### WORK INSTRUCTIONS
Your task is to copy the stretch of lines in the records below that begins with the line containing "Given: Open the 완제품 선택!!! dropdown" and ends with the line containing "Task: Select the format::video", exactly as written, with nothing added.

- - - -

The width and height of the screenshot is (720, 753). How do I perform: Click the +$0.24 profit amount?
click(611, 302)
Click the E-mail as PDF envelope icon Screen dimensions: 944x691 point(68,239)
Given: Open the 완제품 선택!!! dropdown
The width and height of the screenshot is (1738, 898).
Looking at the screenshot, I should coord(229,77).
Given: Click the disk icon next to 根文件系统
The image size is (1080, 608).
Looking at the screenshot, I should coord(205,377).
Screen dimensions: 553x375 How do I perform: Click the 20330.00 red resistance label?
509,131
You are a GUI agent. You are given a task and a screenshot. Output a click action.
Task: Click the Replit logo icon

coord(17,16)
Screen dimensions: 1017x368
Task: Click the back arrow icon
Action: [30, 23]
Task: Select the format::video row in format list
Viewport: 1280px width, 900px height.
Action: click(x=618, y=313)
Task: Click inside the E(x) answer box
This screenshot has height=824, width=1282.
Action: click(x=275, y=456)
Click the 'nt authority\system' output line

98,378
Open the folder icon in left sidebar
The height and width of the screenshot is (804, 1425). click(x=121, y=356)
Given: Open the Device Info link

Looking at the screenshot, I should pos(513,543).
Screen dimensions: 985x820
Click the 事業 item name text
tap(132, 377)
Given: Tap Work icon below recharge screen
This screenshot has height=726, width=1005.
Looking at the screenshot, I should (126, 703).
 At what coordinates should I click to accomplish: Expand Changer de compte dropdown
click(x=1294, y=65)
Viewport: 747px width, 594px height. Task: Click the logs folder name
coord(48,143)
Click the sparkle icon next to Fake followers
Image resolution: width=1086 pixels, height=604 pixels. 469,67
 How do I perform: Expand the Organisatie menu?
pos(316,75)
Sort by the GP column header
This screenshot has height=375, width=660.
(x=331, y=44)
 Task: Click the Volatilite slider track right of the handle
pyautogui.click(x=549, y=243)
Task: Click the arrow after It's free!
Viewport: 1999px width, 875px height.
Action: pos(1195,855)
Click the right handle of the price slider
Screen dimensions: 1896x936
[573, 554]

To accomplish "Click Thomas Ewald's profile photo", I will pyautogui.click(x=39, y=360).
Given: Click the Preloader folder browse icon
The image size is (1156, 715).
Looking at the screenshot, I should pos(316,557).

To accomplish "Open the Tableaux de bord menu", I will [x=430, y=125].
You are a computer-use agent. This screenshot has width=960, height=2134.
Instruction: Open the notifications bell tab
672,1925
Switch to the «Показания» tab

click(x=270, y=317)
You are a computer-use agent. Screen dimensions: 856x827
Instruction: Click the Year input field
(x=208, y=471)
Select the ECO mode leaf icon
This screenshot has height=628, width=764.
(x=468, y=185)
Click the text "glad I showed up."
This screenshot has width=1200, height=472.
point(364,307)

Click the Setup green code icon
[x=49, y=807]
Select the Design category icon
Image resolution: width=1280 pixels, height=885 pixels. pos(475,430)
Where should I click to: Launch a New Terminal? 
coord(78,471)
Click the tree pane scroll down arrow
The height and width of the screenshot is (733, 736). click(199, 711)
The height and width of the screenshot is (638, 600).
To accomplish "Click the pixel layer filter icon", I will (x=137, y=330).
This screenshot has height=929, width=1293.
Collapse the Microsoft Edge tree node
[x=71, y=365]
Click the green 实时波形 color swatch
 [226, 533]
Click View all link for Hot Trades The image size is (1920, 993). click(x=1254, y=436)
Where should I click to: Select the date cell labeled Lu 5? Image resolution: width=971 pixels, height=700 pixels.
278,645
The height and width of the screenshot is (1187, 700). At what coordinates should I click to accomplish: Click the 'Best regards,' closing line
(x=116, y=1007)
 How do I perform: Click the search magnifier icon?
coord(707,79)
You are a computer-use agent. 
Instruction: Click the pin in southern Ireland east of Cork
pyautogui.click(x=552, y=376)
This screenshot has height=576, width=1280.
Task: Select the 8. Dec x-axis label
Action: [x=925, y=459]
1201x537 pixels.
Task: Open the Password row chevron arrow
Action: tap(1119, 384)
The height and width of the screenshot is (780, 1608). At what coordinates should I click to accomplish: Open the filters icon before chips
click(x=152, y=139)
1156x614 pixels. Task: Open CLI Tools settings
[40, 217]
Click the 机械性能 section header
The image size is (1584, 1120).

- - - -

### SOLUTION TO THE PROBLEM
Given: Open the 완제품 선택!!! dropdown
The width and height of the screenshot is (1738, 898).
Looking at the screenshot, I should coord(229,77).
Given: Click the disk icon next to 根文件系统
The image size is (1080, 608).
Looking at the screenshot, I should coord(205,377).
Screen dimensions: 553x375 How do I perform: Click the 20330.00 red resistance label?
509,131
You are a GUI agent. You are given a task and a screenshot. Output a click action.
Task: Click the Replit logo icon

coord(17,16)
Screen dimensions: 1017x368
Task: Click the back arrow icon
Action: [30, 23]
Task: Select the format::video row in format list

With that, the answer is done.